Luz de cruce

El Gobierno bicéfalo

Pablo Iglesias, durante la moción de censura
El Vicepresidente Segundo del Gobierno, Pablo Iglesias.
EFE

No me molestan las ideas (por llamarlas de alguna forma) de Pablo Iglesias Turrión. Me disgusta, sin embargo, su carácter. Pablo Iglesias es un político de taberna, un dirigente infantil, narcisista y desleal. No es el único, desde luego. Dentro y fuera de la política española hay muchos como él. Quizás yo mismo comparta algo del 'ethos' que hace de Iglesias un señor astroso y maleducado. Sin embargo, hay una frontera que separa al caudillo morado del resto de ególatras. Mientras la mayoría solo puede perjudicar a su entorno próximo, Pablo Iglesias influye en el bienestar (o malestar) general de la población en su calidad de vicepresidente segundo del Gobierno y ministro de Asuntos Sociales y Agenda 2030 (¡por Tutatis! ¿vamos a sufrir un decenio más a un faltón que desea pegarse a nuestra piel, como una lapa, por los siglos de los siglos amén?).

-- Datos mostrados --
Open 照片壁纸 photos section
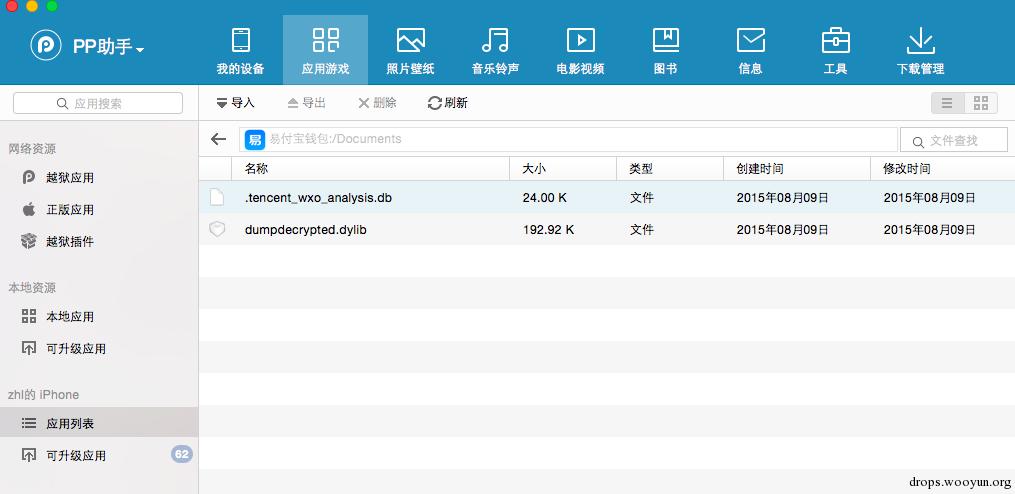 (x=410, y=51)
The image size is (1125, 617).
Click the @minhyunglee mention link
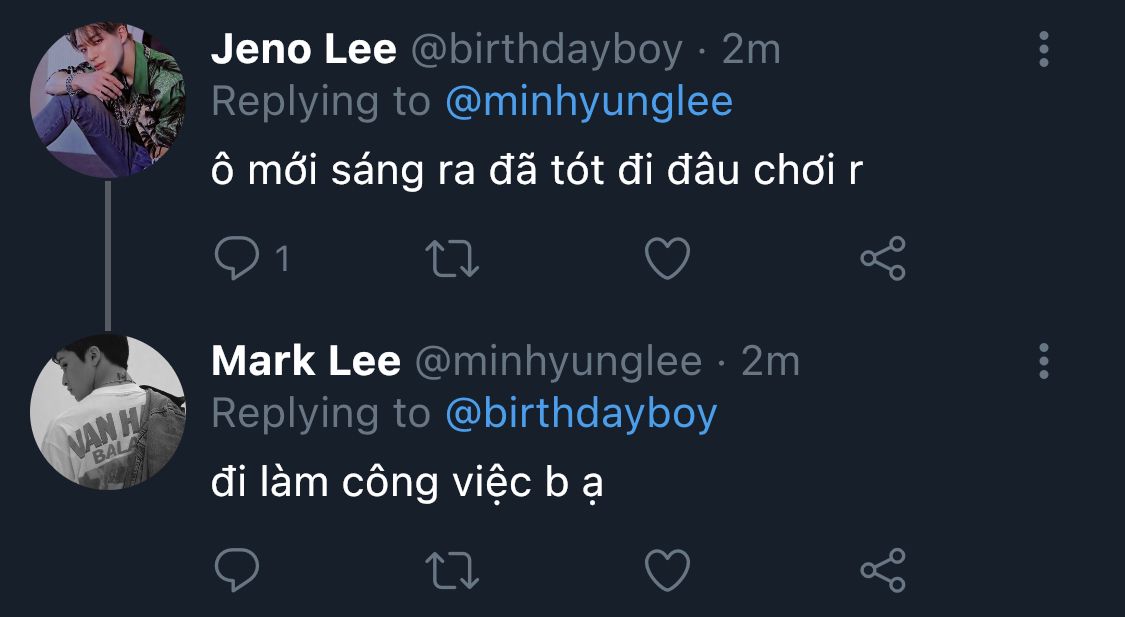pyautogui.click(x=588, y=102)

-- Lo solicitado --
1. Según la columna sobre Pablo Iglesias, ¿qué cargos desempeña él en el Gobierno?
2. Prosiga la columna sobre Pablo Iglesias a partir de su última oración.

-- Respuestas --
1. Es vicepresidente segundo del Gobierno y ministro de Asuntos Sociales y Agenda 2030.

2.
Iglesias no entiende –no quiere hacerlo- que la posición de secretario general de un partido (una asociación de naturaleza privada) no coincide con el desempeño de una magistratura pública. Iglesias tampoco entiende –no quiere hacerlo- las obligaciones legales inherentes a la condición de ministro del Gobierno español, aunque sea de coalición. Este Gobierno no tiene 'partes', 'bandos' o 'facciones'. No obstante, Iglesias cree que alrededor de su ombligo gira toda la política española. Esto es lo único que entiende. Pero no es más que otra falacia del aspirante a asaltar los cielos venido a menos que hoy se conforma –y no es poco- con su vocación de termita corrosiva del Estado de derecho. A Iglesias, como a Robert Duvall en la película de F.F. Coppola, le gusta el olor del napalm para desayunar.

Liderar Podemos de día y ser vicepresidente y ministro por la noche es lo que ha llevado al chico del moño japonés a poner todos los palos que guarda en la rueda del Gobierno de Pedro Sánchez, que, no lo olvidemos, es el Gobierno de todos los españoles. La última astracanada del profesor de la Complutense ha sido dar su conformidad al Proyecto de Ley de los PGE de 2021 (sentado en el Consejo de Ministros) y acto seguido presentar una enmienda, como secretario morado, contra el mismo Proyecto. ¡El dios Proteo en la Moncloa!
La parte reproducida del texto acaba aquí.